Myristyl amino-terminal acylation of murine retrovirus proteins: An unusual post-translational protein modification

Abstract

The primary structure of the NH ₂ -terminal region of the gag gene encoded internal membrane-associated protein p15 has been determined for both Rauscher and Moloney murine leukemia viruses. Peptides generated by endopeptidases and purified by HPLC were subjected to semi-automated Edman degradation. Dipeptides obtained with dipeptidyl carboxypeptidase were identified by gas chromatography-mass spectrometry. The amino acid sequence of the first 16-residue segment of Rauscher p15 is identical to the sequence of Moloney p15 except for a single amino acid substitution (Gly→Asp) at position 13. Both proteins were found to have an acylated NH ₂ terminus. By mass spectroscopy, myristic acid [CH ₃ (CH ₂ ) ₁₂ COOH] was found to be bound through an amide linkage to the NH ₂ -terminal glycyl residue in both p15s. The results of liquid chromatography show that the NH ₂ -terminal myristyl group greatly contributes to the strong binding of these modified proteins and peptides to hydrophobic surfaces. Because p15 is known to be derived from the NH ₂ -terminal region of a precursor polyprotein Pr65 ^gag by proteolytic cleavage in the assembled virus, it is suggested that myristylation in vivo takes place during the biosynthesis of Pr65 ^gag . Preliminary data indicate that such modification of gag precursor polyproteins may be common to mammalian retroviruses. The role of NH ₂ -terminal myristyl acylation of Pr65 ^gag in virus assembly and the possibility of similar NH ₂ -terminal modifications of gag -related fusion proteins of transforming viruses are discussed.

- [Directions] List every separation or analytical technique that the abstract above names.

- [Recorded information]
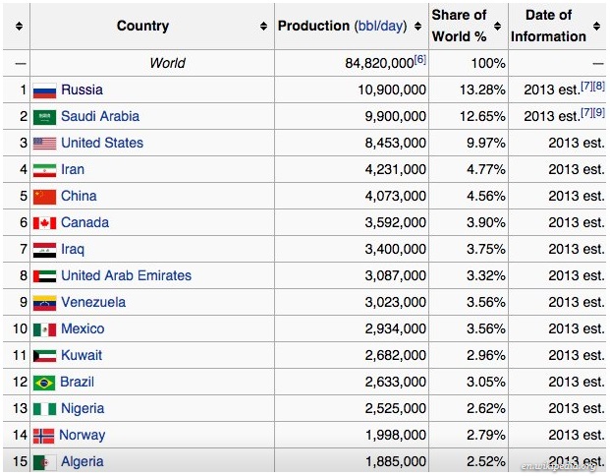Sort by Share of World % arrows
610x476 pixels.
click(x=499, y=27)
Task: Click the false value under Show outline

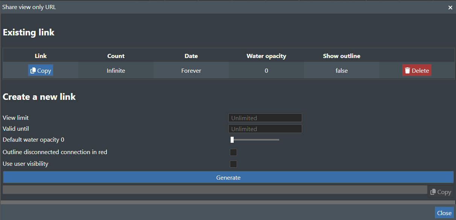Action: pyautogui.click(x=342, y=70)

* * *

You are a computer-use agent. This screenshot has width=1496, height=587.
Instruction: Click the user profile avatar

- [Exercise answer]
- HPLC
- Semi-automated Edman degradation
- Gas chromatography-mass spectrometry
- Mass spectroscopy
- Liquid chromatography